### MATERIAL SUPPLIED
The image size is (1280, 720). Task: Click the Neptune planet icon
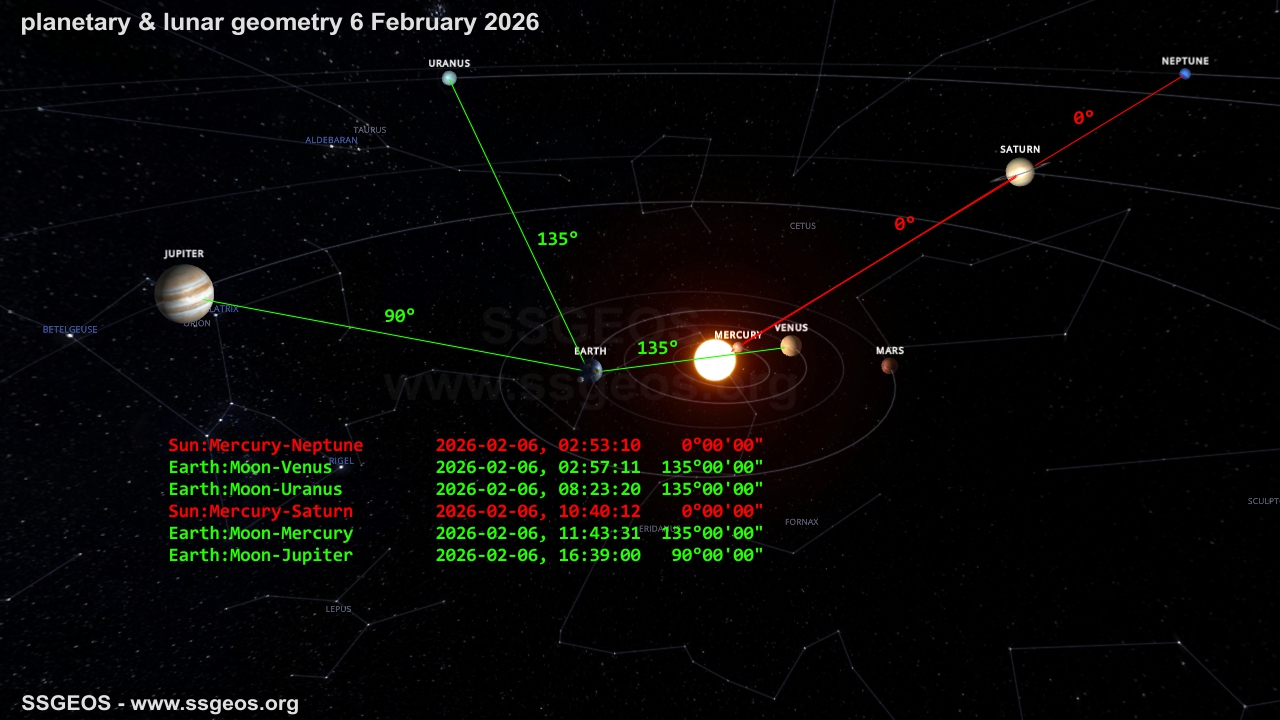(1184, 73)
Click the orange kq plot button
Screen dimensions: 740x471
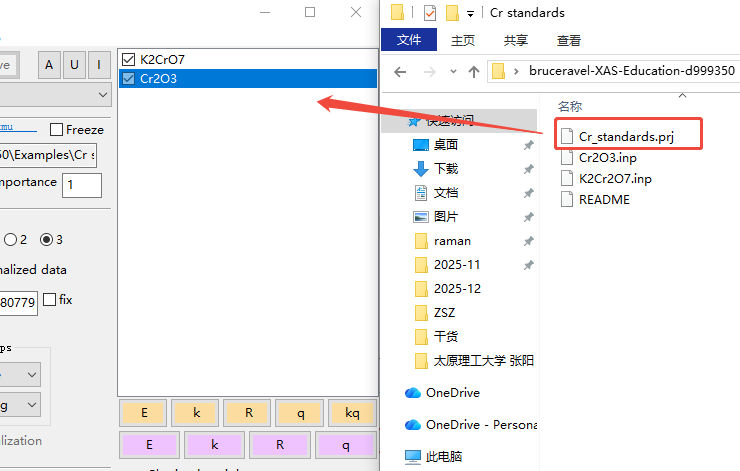pyautogui.click(x=351, y=412)
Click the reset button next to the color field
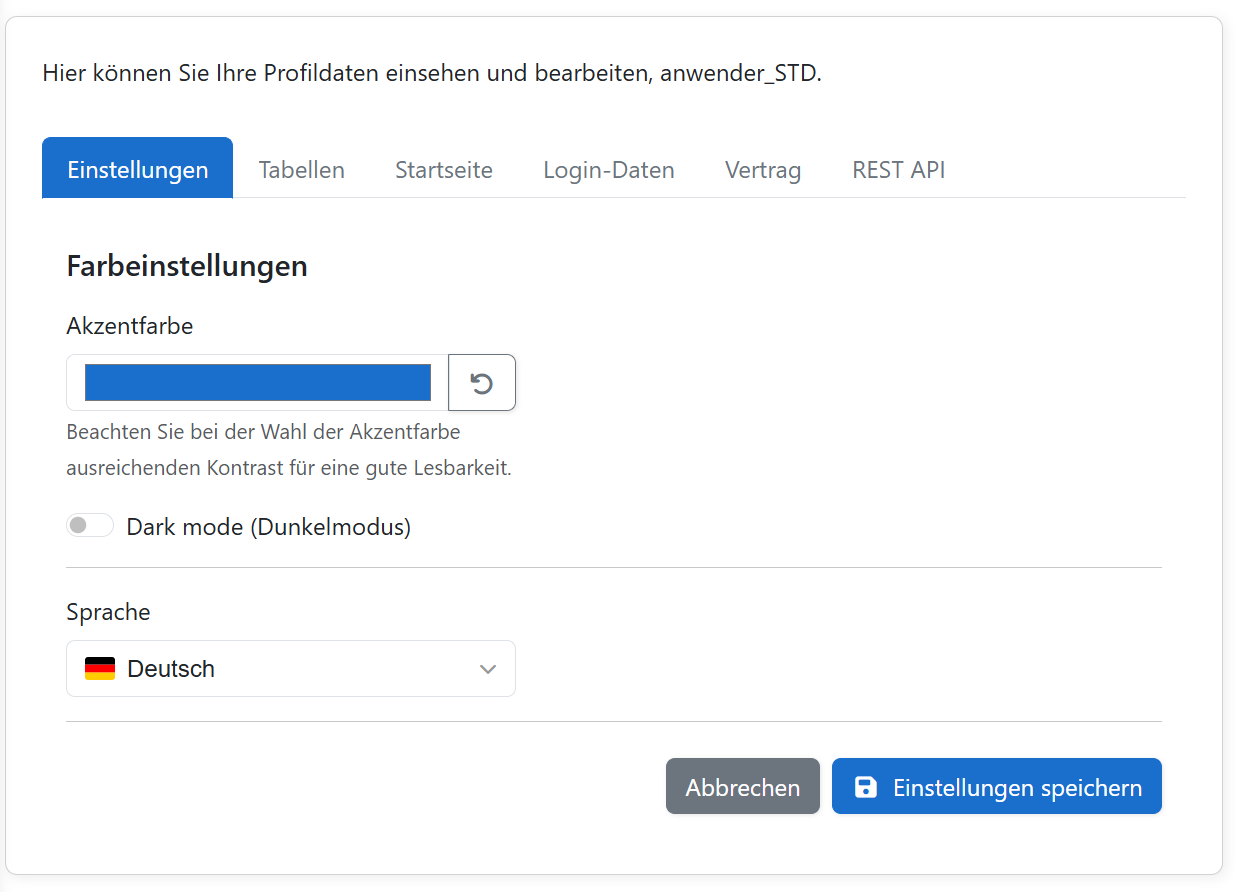The height and width of the screenshot is (892, 1236). pos(482,382)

### TO BE DONE
Express each line of the entries above as a row of a Markdown table with the columns "Row" and "Line". Skip blank lines and leave out the pictures.

### RESULT BELOW
| Row | Line |
|---|---|
| 1 | The image size is (1280, 720). Task: Click the Neptune planet icon |
| 2 | (1184, 73) |
| 3 | Click the orange kq plot button |
| 4 | Screen dimensions: 740x471 |
| 5 | pyautogui.click(x=351, y=412) |
| 6 | Click the reset button next to the color field |
| 7 | The height and width of the screenshot is (892, 1236). pos(482,382) |